Os escândalos ambientais são graves demais para que o país aceite o jogo de empurra que se viu na semana passada entre Ministério do Meio Ambiente, governo de Mato Grosso e Ministério da Agricultura. Houve um momento em que o presidente Lula fez uma declaração em que repetiu que "alguns" não querem a mata preservada; "alguns" desmatam ilegalmente. Parecia ser este o culpado: "alguns". A operação Curupira deu nome, endereço e cargo de "alguns": dentro da máquina pública, profundamente enraizados nos órgãos que deveriam proteger o meio ambiente, estão misturados aos empresários, aos sojeiros, ao agronegócio, aos produtores de carne.
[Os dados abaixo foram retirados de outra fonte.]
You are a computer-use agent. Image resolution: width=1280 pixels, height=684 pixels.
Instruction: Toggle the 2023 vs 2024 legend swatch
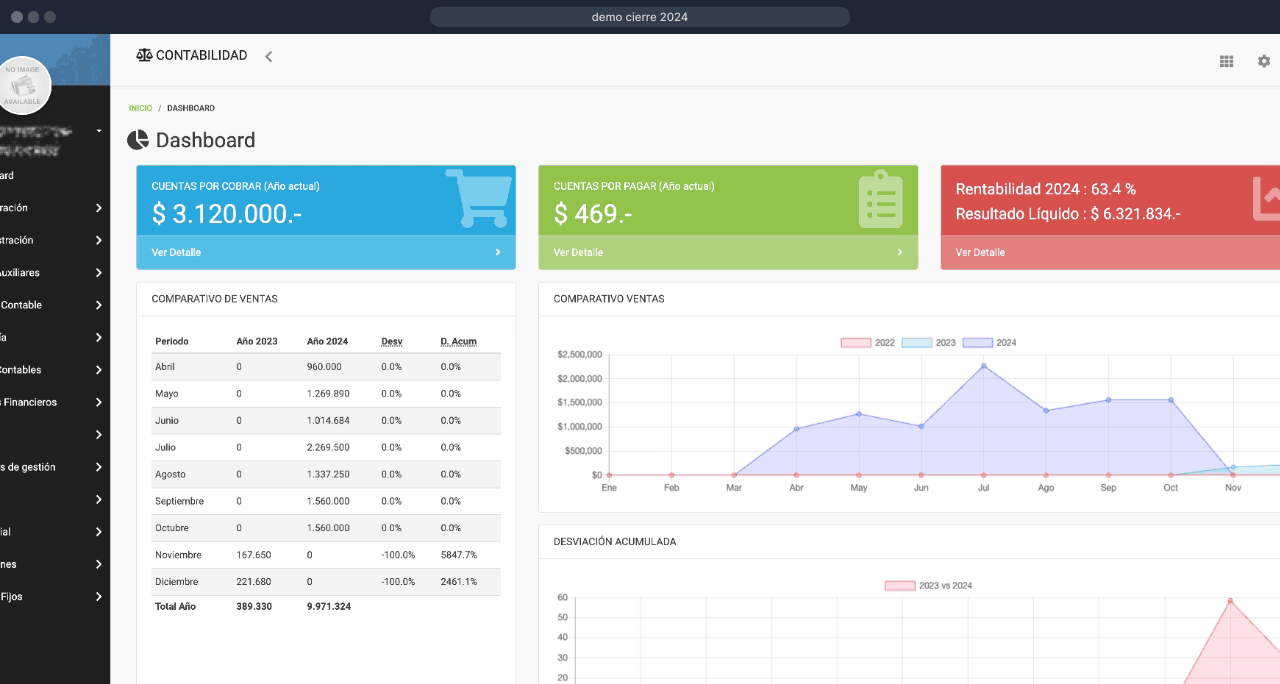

Portanto, ninguém deve lavar as mãos e empurrar o problema para o outro. Será que o ministro Roberto Rodrigues está realmente convencido de que o agronegócio não tem nada a ver com os crimes ambientais? Seria melhor que visse que, no grupo do qual ele veio, há, como em qualquer lugar, bons e maus. Portanto, o melhor que o governo tem a fazer é continuar no caminho da operação Curupira, tendo em mente a lição do abraço do muriqui diante da ameaça.

Há visões divergentes entre quem, sinceramente, quer preservar o meio ambiente brasileiro. Vi isso ontem na Fazenda Rio Negro, da Conservação Internacional, num pedaço magnífico do Pantanal de Mato Grosso do Sul. Reunidos para fazer o plano de manejo, funcionários da Conservação Internacional, técnicos da Embrapa, biólogos de áreas diferentes, ambientalistas, fazendeiros discutiram durante dois dias para, no fim, concluírem que é preciso ponderar o que cada lado considera fundamental. Liguei para a ministra Marina para saber detalhes da operação Curupira depois de um dia inteiro de passeio pelo Pantanal, onde vi jacarés, capivaras, lobinhos, queixada, cervos e principalmente aves incríveis. Claro que a convicção que tiro do espetáculo da vida pantaneira é que o único caminho para o Brasil é conciliar economia e natureza.